DIRS,SAMPLES = glob_wildcards(config['data']+"{dir}/{sample}.fastq")

rule all:
    input:
        expand("results/mapped/{dir}/{sample}.sorted.bam", zip, dir=DIRS, sample=SAMPLES)

rule symlink:
    input:
         config['data']+"{dir}/{sample}.fastq"
    output:
         "00-input/{dir}/{sample}.fastq"
    shell: 
        "ln -s {input} {output}"     
               

rule map_reads:
    input:
        fasta="data/genome.fa",
        fastq=rules.symlink.output
    output:
        "results/mapped/{dir}/{sample}.bam"
    conda:
        "envs/samtools.yaml"
    shell:
        "bwa mem {input} | samtools view -b - > {output}"


rule sort_alignments:
    input:
        rules.map_reads.output
    output:
        "results/mapped/{dir}/{sample}.sorted.bam"
    conda:
        "envs/samtools.yaml"
    shell:
        "samtools sort -o {output} {input}"
3
PaulArthurM On

By running a minimal example on my computer, based on the information you provide, I managed to reproduce your errors.

Concerning the first error, your solution expand(config['data']+"{{dir}}/{{sample}}.fastq") worked also for me.

However, for the second error, the complete error message was:

MissingInputException: Missing input files for rule symlink:
    output: 00-input/A/A-T1.sorted.fastq
    wildcards: dir=A, sample=A-T1.sorted
    affected files:
        /home/paularthur/Documents/stack_overflow/77107606/data/A/A-T1.sorted.fastq

Note that the value of the sample wildcard is A-T1.sorted, while you expect it to be A-T1.

My understanding is that in your version, filenames are ambiguous. Snakemake don't manage to infer automatically the value of the wildcard sample between rule sort_alignments and rule map_reads.

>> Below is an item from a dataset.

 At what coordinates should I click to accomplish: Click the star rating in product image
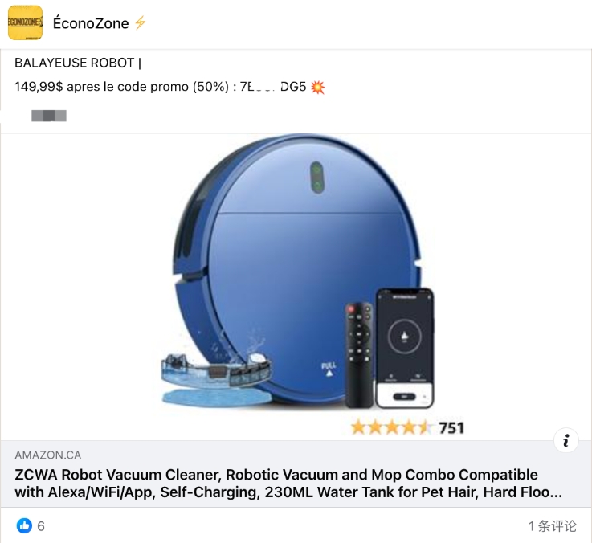[391, 428]
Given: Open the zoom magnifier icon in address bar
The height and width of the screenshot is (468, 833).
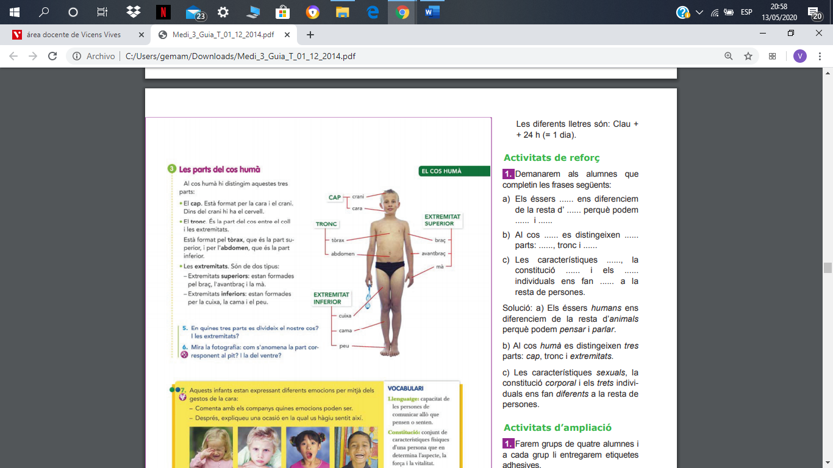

In this kind of situations, I use rule dependencies https://snakemake.readthedocs.io/en/stable/snakefiles/rules.html#rule-dependencies

Importantly, be aware that referring to rule a here requires that rule a was defined above rule b in the file, since the object has to be known already. This feature also allows us to resolve dependencies that are ambiguous when using filenames.

Note that when the rule you refer to defines multiple output files but you want to require only a subset of those as input for another rule, you should name the output files and refer to them specifically:

By modifying your Snakefile accordingly, I manage to run the pipeline in dry run:

Edit with zip solution from @AnnaS

#!/usr/bin/env snakemake

configfile:
    "config.json"

(DIRS,SAMPLES) = glob_wildcards(config['data']+"{dir}/{sample}.fastq")

rule all:
    input:
        expand("results/mapped/{dir}/{sample}.sorted.bam", zip, dir=DIRS, sample=SAMPLES)

rule symlink:
    input:
         expand(config['data']+"{{dir}}/{{sample}}.fastq")
    output:
         "00-input/{dir}/{sample}.fastq"
    shell: 
        "ln -s {input} {output}"     
               

rule map_reads:
    input:
        fasta="data/genome.fa",
        fastq=rules.symlink.output
    output:
        "results/mapped/{dir}/{sample}.bam"
    conda:
        "envs/samtools.yaml
    shell:
        "bwa mem {input} | samtools view -b - > {output}"


rule sort_alignments:
    input:
        rules.map_reads.output
    output:
        "results/mapped/{dir}/{sample}.sorted.bam"
    conda:
        "envs/samtools.yaml"
    shell:
        "samtools sort -o {output} {input}"
1
dariober On

I haven't tried running an example, but it seems to me that in symlink rule you want:

rule symlink:
    input:
         config['data'] + "{dir}/{sample}.fastq",
    ...

this will run ln -s ... for each combination of {dir} and {sample} that is necessary to produce the output required by the downstream rules.

Also, keep in mind that:

expand("results/mapped/{dir}/{sample}.sorted.bam", dir=DIRS, sample=SAMPLES)

will produce all combinations of {dir} and {sample}. This may or may not be want you want.